I've run into some thread pool issues on the app I use graphiti with, but never traced it back to the sideloads… so this is an interesting find!

It looks like the new code sets the default at 4? I'm not seeing where that default was set before your change, and just want to ensure that this doesn't do anything unexpected for people who are running just fine. In your configuration you set the value at 1?

MattFenelon commented 3 months ago

@MattFenelon yep, I re-ran it and the tests pass now.

Nice. Thank you!

It looks like the new code sets the default at 4? I'm not seeing where that default was set before your change, and just want to ensure that this doesn't do anything unexpected for people who are running just fine. In your configuration you set the value at 1?

That's a little tricky to answer :) The short answer is that the code was using Concurrent::Promise and that uses concurrent-ruby's global io thread pool, which has a max size equal to Java's max int: https://github.com/ruby-concurrency/concurrent-ruby/blob/8b9b0da4a37585ce5eb71516aca55e93bde39115/lib/concurrent-ruby/concurrent/executor/ruby_thread_pool_executor.rb#L15.
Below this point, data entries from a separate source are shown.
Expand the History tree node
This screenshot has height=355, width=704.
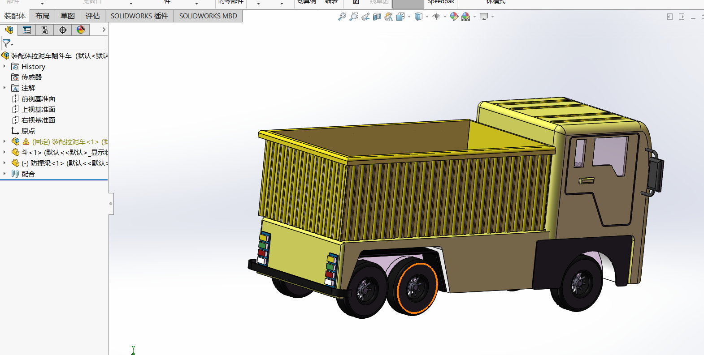(4, 66)
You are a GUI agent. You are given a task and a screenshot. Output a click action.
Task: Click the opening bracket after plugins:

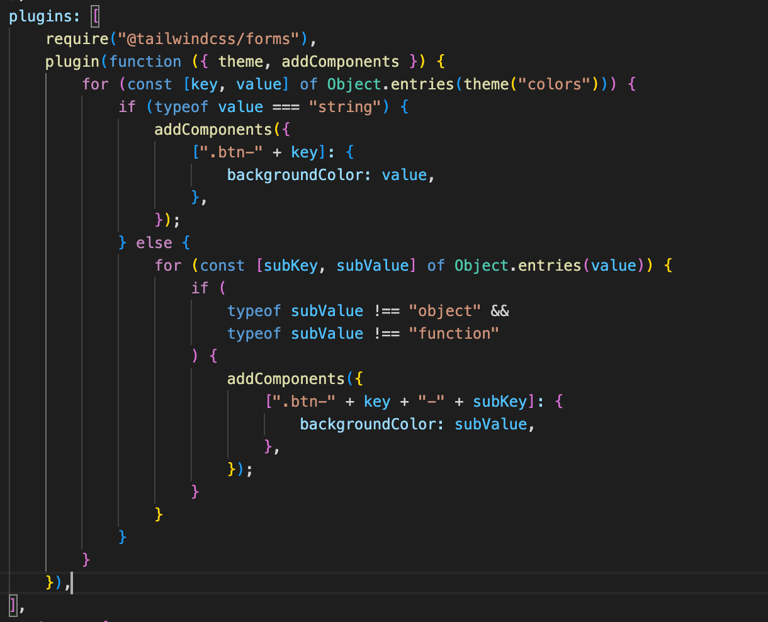[x=96, y=16]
The problem with the default is that people will likely see these threading issues pop up so I think the default needs to be set lower. However, lowering the default will mean that people may see less concurrency happening than they were before. I went with 4 as that's what Rails' uses as its default pool size for async queries. But it's fairly arbitrary.

I have tested it configured to 1 and that works happily because the fallback option :caller_runs just runs on the calling thread. That also means no one should see any errors from the change because the calling thread will just be used to run anything that goes beyond the queue/pool size. That's why I didn't want to set the default to 1 because the concurrency will be limited to 1 thread / 1 sideload.

Perhaps it would be worth updating the docs to tell people they need to set their db connection pool appropriately otherwise even with this change they may see threading issues.

wdyt?

jkeen commented 3 months ago

@MattFenelon Thanks for the details.

The problem with the default is that people will likely see these threading issues pop up so I think the default needs to be set lower. However, lowering the default will mean that people may see less concurrency happening than they were before. I went with 4 as that's what Rails' uses as its default pool size for async queries. But it's fairly arbitrary.

But your theory is that if they're seeing those errors with the new explicit default set at 4, they'd have been seeing them with the implicit default being at 4 currently?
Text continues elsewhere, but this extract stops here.